Whether you want to plant for wildlife or deter burglars, the humble bramble has many attributes
I have a long and chequered history with the humble blackberry. As a child I lived on a crescent of houses and in the middle of the crescent was an allotment site, where we had a plot. We didn’t grow blackberries there; we didn’t need to. All we had to do was walk, or scramble around the edges of the site, where the cultivated plots reached the back fences of the houses. It was here, deliberate or not, that thick swaths of brambles created a jugular ripping, burglar proof barrier. At the end of school holidays before we embarked on the autumn term of lessons; teens and preteens armed with Tupperware pots clambered in, over and through the barbed wired brambles seeking out the juicy black fruits.
I don’t remember eating them fresh from the vines, but I do remember the bounty of bowls filled with ruby red blackened fruit oozing purple juice to match our fingers, shorts and sun blushed legs.
Most of the prized harvest became jam, but some went with the apples to soften the tart baked apples and redden the beige apple crumble into a pop tart fiesta of colour. Yum.
Red, red wine
Possibly a new phase in self-sufficiency evolved from these humble berries. Of course really I was simply exploring the botanical attributes of this wild plant as part of my degree in Botany. As I progressed from school to university and started to explore the magical (or not) effects of alcohol, on a typical student budget back then, blackberries provided an interesting and flavoursome base for some homemade wine. My word was it tasty and actually pretty strong in terms of alcohol content and even better it was virtually free. A row of corked bottles rested beneath a shelf in my student bedroom and were unveiled for special events. Well… For a short time. Until one night in the early hours I was woken by loud explosions as the bottles popped their corks and soaked the carpet with the ruby red elixir. A lesson in fermentation and the power of gases, perhaps, but an end to the experimentation for some time. Perhaps it’s a magic to be recreated, I can still taste the sweet rich flavours of the fruity concoction!
Wild treats
Junior foragers grow into adults and there’s little to match the joy of foraged treasures like bowls of berries for supper. It instils in us a gatherer mentality that is a useful skill and for some a vital source of ingredients. Of course, the berries themselves are food for wildlife too, harvesting ethics, rules and regulations apply to our wild berries too. It’s important to leave some for the wild creatures, but where there’s a glut it’s fine to fill your harvest baskets with the fresh fat berries.
Wild blackberries can clamber through a boundary hedge in the garden, but will quicky spread into the garden to grow into a thicket of barbed wiry stems.

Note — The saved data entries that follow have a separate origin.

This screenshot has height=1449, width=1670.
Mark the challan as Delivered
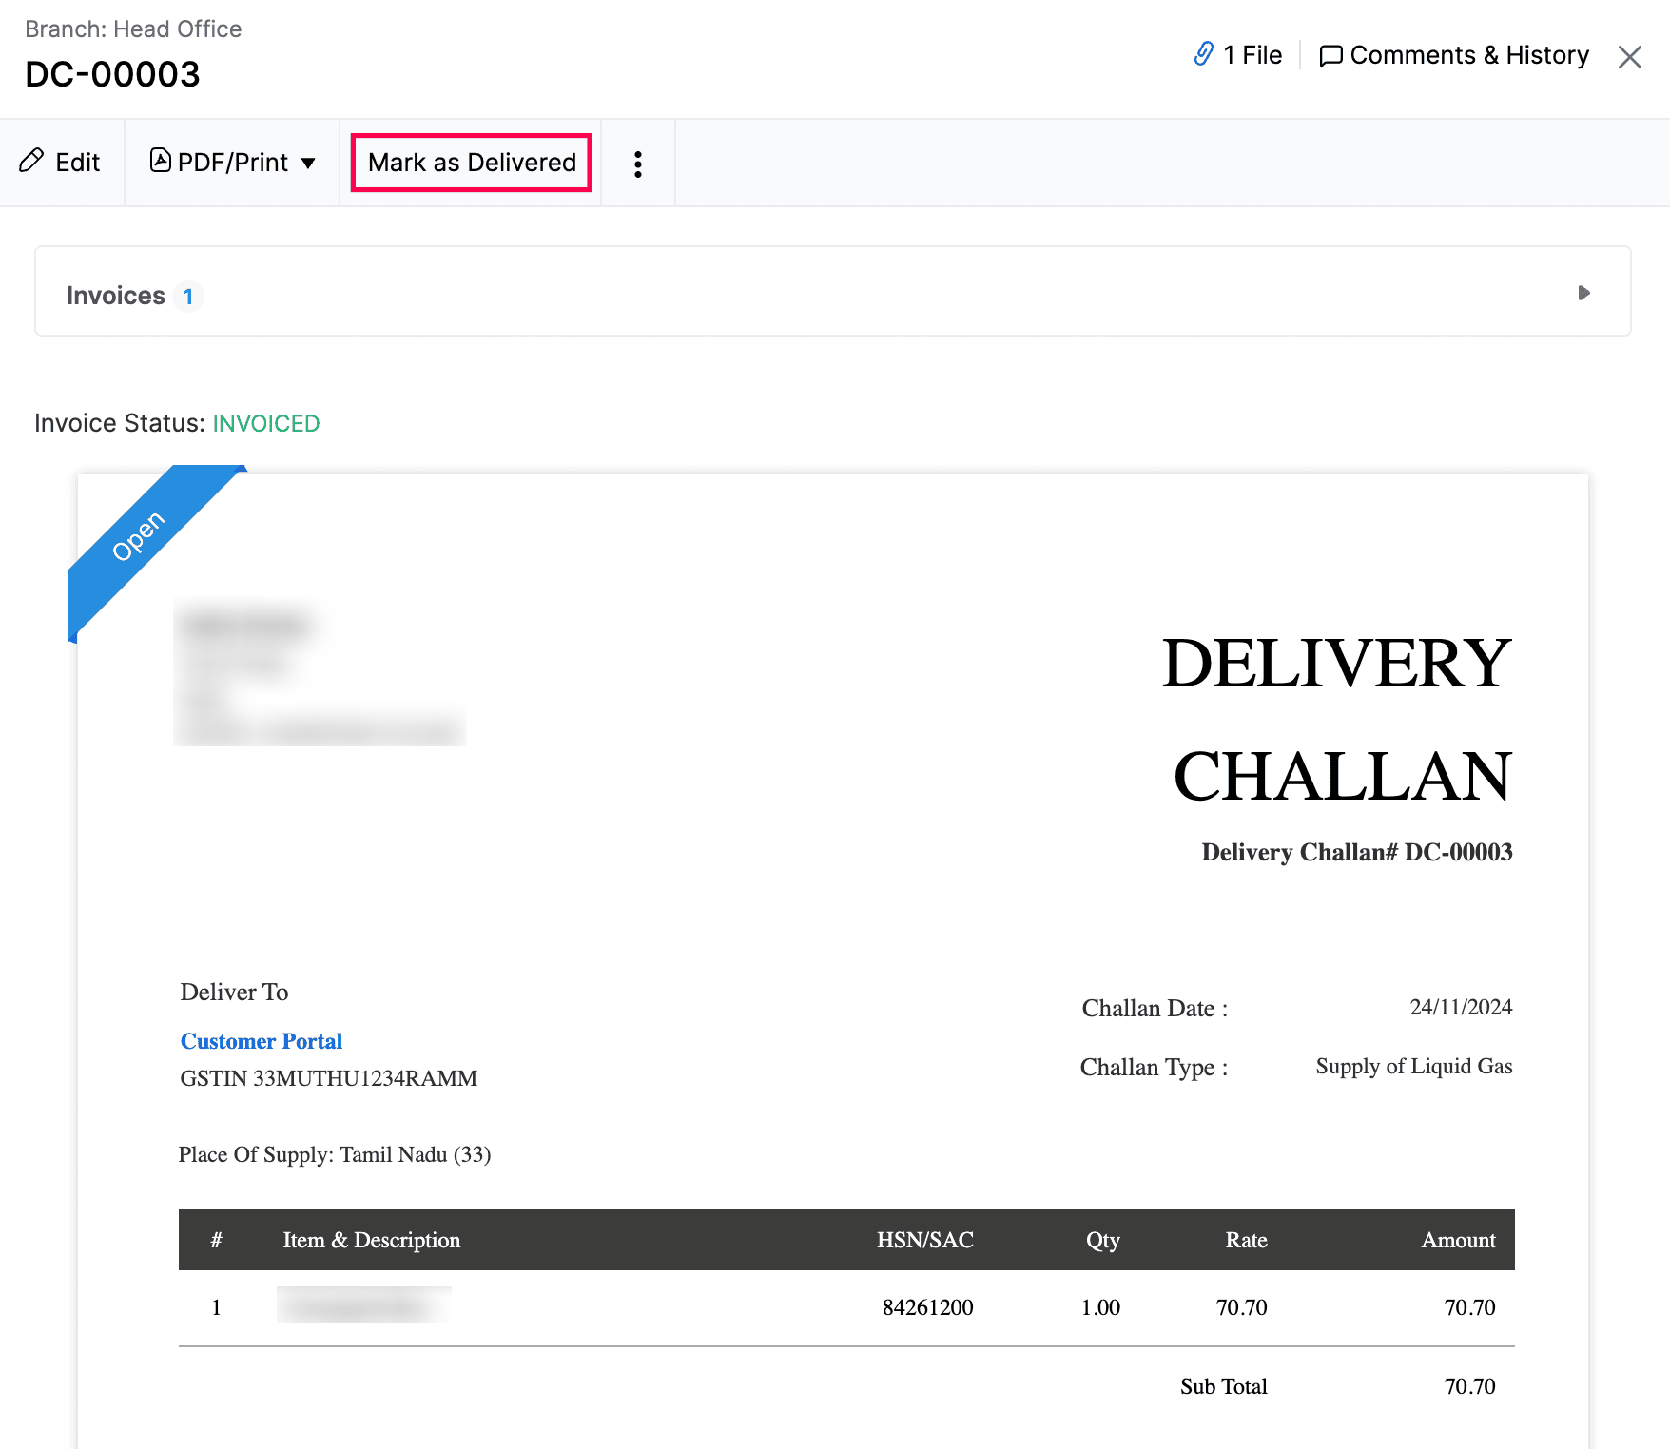[x=470, y=162]
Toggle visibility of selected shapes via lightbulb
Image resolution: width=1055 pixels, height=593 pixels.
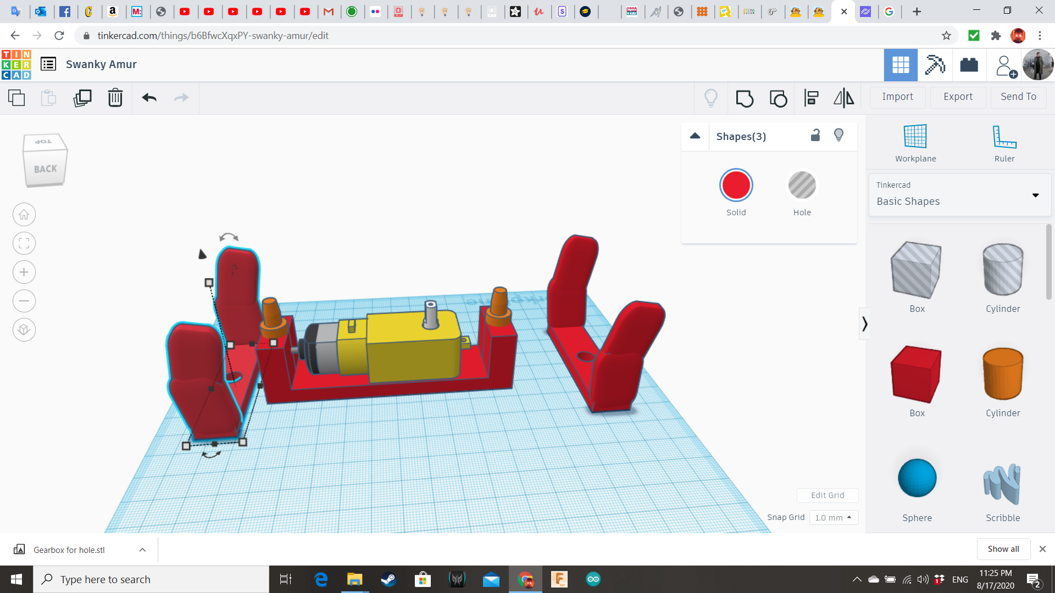tap(839, 135)

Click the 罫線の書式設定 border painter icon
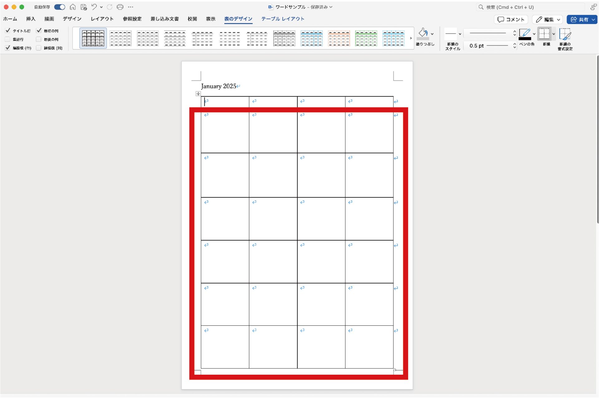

Their viscous thorns are good burglar deterrents but are a danger too for pets and little ones, so keep them under control where they pose a risk.
Thornless
Autumn is planting time and a great time to embellish your plot with edibles. Blackberries are a valid candidate, you can even grow cultivated forms of blackberries on your plot that will make huge, fat berries for all your culinary needs, and many of these vigorous plants are thornless too. That is a huge step forward for harvesting safely but I haven’t found the flavour the same as the wild cousins. Nevertheless, these rampant plants are easy to control, they fruit on last year’s stems so once your plants have generated the copious berries, you can cut those stems back to the ground as they will not fruit again. The new stems that grow alongside can be tied in neatly so that when they fruit the next year, the fruits are easy to reach and pick.
Walking wonders
One of the most fascinating things about blackberry plants is the way they walk. They have an uncanny knack of dropping the growing tip of a stem to the ground, where it roots into the soil. It’s a neat way to reproduce a good strain of a blackberry as the plant takes its own cuttings. Once the tip has rooted all you do is to cut the stem and dig up the new plant and pot it up until you are ready to plant it somewhere else, or give it away.
Food for pollinators
Fairly recent research from the National Botanic Gardens of Wales discovered that bramble flowers are now the most important plant for late summer forage for bees and another research project has shown that the flowers are also important for hoverflies.
The abundant flowers, that precede the fruit, have abundant protein rich pollen and copious nectar, important for the survival of many pollinators and especially important as the pollen and nectar are accessible and produced in late summer and early autumn when other forage has significantly declined.
Devil food
Like most wild plants there is copious folklore surrounding the blackberry. First as a forager you must leave the first fruits and the last fruits for the fairies. By October the fruits are deemed food for the devil, so plant new plants in October, but don’t pick the fruits. The legend is that the devil was thrown out of heaven on old Michaelmas day (October 11th) and fell into a patch of brambles. He was so incensed that he cursed them and spat on the berries, and to this day blackberries picked after this date are considered to be bad. It’s a good reason to leave late berries for the birds (and the fairies) and think about planting more blackberries to produce natural food for all.